TEXTO SELECCIONADO:
■ ■ ■ ■ ■ ■ ■
En la vida, los principios y los actos a menudo toman direcciones opuestas. Una paradoja que reflejó magistralmente Klaus Mann con su libro, “Mefisto”, con relevantes oficiales nazis de la SS, que bajo el siniestro uniforme militar, escondían un alma aturdida y atormentada, pues ellos, una vez, estuvieron “del otro lado”, ya fueran activos comunistas, o de origen judío, etc, manteniéndolo en un ignoto secreto bajo la esvástica, condenados a vivir con esa  insoportable verdad.





Tijon se ve atado a un destino que no tiene nada de esperanzador, no hay más horizontes que el mantenimiento, día tras día, de la hacienda, los puercos, los pocos caballos, bregar con sus sirvientes, soportar un matrimonio del que abomina, frustrado por los partos fallidos de la esposa. Aún así, su vida es muchísimo mejor que la de cualquier sirviente o campesino sin recursos. Estos simplemente esperan el fin de sus días, sin más ambición que mirar el cielo gris desde sus cochambrosas casas, sumidos en la somnolencia del aguardiente, mientras la muerte inexorable los va arrinconando.

Y por otro lado, Kuzmá, el idealista, tal vez el soñador de alma poética, quien ve en los libros una forma de escapar de ese ambiente opresivo en el que se ha criado… y, por qué no, una posibilidad de cambiar la mentalidad de sus compatriotas, los más desfavorecidos, y con ello propiciar una nueva Rusia… Pero más dubitativo aún que Tijon, pues su carácter meditabundo, casi siempre errático le hace sentirse un apátrida que nunca halla su lugar, cualquiera que éste sea. Al final, después de deambular por ciudades, siempre en compañía del aguardiente, solo cree encontrar refugio en aquello de lo que huía, la Aldea.

En medio de ambos hermanos, un desfile de paisajes, pequeñas ciudades, pueblos y personajes pintorescos, desde el paupérrimo campesino, al cacique rural, o cargo político.
■ ■ ■ ■ ■ ■ ■
CONSIGNA: Copia tal cual del texto seleccionado el tramo que va desde "En la vida, los" hasta "esa  insoportable verdad.".

DATOS PROPORCIONADOS:
■ ■ ■ ■ ■ ■ ■
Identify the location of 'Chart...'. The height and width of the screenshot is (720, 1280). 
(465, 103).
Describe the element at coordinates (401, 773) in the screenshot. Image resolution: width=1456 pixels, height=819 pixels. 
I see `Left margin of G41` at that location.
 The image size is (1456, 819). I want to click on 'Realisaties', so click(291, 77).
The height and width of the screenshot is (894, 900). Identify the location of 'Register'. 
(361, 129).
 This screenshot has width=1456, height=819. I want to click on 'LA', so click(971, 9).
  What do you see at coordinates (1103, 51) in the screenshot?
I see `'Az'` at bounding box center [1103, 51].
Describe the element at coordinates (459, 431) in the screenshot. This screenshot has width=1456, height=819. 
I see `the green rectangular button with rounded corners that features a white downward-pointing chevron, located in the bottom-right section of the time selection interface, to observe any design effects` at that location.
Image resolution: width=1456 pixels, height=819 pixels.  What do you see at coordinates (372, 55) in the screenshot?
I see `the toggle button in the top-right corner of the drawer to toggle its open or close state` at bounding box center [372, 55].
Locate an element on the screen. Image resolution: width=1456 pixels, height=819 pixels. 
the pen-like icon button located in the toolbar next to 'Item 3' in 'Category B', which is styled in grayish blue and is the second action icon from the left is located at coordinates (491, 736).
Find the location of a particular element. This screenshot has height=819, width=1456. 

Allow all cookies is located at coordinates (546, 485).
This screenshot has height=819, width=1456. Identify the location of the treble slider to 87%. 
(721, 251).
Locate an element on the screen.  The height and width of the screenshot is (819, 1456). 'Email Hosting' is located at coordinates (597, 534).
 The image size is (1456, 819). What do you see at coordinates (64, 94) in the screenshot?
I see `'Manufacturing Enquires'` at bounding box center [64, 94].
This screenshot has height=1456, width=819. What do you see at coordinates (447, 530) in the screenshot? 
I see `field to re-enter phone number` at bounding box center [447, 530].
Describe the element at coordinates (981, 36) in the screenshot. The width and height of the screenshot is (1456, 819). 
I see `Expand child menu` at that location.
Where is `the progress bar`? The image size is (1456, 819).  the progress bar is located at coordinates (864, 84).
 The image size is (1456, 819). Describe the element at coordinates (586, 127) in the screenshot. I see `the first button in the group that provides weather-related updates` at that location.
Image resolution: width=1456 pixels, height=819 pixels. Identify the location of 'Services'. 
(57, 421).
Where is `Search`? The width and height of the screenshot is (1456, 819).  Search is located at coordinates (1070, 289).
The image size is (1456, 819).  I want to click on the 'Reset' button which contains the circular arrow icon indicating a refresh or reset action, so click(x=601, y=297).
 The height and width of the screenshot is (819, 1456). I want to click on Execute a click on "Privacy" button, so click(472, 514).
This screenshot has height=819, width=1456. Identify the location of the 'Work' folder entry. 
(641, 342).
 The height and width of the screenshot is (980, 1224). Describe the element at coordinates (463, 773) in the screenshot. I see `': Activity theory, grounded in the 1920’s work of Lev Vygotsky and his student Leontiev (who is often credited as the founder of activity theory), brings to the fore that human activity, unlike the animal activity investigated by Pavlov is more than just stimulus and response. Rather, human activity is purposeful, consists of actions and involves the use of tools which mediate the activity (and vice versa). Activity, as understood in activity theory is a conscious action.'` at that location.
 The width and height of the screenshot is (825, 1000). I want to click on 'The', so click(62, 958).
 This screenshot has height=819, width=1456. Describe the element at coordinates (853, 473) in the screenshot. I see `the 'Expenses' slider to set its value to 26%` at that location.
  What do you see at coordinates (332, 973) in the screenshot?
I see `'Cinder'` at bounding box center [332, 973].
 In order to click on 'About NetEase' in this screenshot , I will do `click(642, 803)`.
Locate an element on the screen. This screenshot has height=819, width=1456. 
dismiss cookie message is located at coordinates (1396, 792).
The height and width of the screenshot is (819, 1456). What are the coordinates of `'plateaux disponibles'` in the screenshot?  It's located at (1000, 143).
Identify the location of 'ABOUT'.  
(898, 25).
■ ■ ■ ■ ■ ■ ■
RESPUESTA DEL EJERCICIO:
En la vida, los principios y los actos a menudo toman direcciones opuestas. Una paradoja que reflejó magistralmente Klaus Mann con su libro, “Mefisto”, con relevantes oficiales nazis de la SS, que bajo el siniestro uniforme militar, escondían un alma aturdida y atormentada, pues ellos, una vez, estuvieron “del otro lado”, ya fueran activos comunistas, o de origen judío, etc, manteniéndolo en un ignoto secreto bajo la esvástica, condenados a vivir con esa  insoportable verdad.